Except that the width in the width direction was doubled, the same dryer as in the above embodiment was made, and the wind speed distribution in the processing tank in this dryer was examined. The wind speed was 1.2 m / sec near the circulation fan. On the other hand, even on the side farther from the circulation fan, the wind speed distribution was 1.0 m / sec. Therefore, even when the width of the processing tank in the width direction is doubled, approximately 100% of the space in the processing tank can be used as a space for the binder removal treatment. The yield in this dryer was substantially the same as the dryer of the above embodiment.

In the above-described embodiment, the intake path and the circulation path are provided in the upper part of the dryer. In addition, for example, a circulation path is provided in the upper part of the dryer, and the intake path is formed on the circulation path. Needless to say, this may be done.

<Effects of the Invention> As described above, according to the present invention, the wind speed in the processing tank can be improved, and the wind speed and temperature distribution can be significantly improved, so that the space in the processing tank can be effectively used by about 100%. ,
It is possible to provide a dryer having a high processing efficiency, which is suitable for the binder removal processing of the ceramic molded body.

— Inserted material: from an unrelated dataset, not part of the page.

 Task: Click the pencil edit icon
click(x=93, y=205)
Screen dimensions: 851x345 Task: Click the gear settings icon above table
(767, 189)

[Brief description of the drawings]

FIG. 1 is a perspective view of the dryer of the embodiment, FIG. 2 is a front view of the dryer, FIG. 3 is an explanatory view showing the flow of air in the dryer, and FIGS. 4 (A) and (B) are conventional figures. It is explanatory drawing of the structure of the dryer of FIG. 1 ... intake path, 2 ... circulation path, 3,17 ... treatment tank, 4,
6 ... perforated plate, 5 ... heater, 7 ... circulation fan, 8 ...
… Exhaust path, 11,19 …… Exhaust fan.

Claims (1)

(57) [Claims] 1. An air intake path which is heated by a heater and sent to a processing tank, and a circulation path for forcibly circulating air in the processing tank by a circulation fan are provided as independent paths. A dryer provided with a rectifying plate on a side thereof, wherein the external air heated by the heater and the air in the circulation path are rectified by the rectifying plate and flow into the processing tank.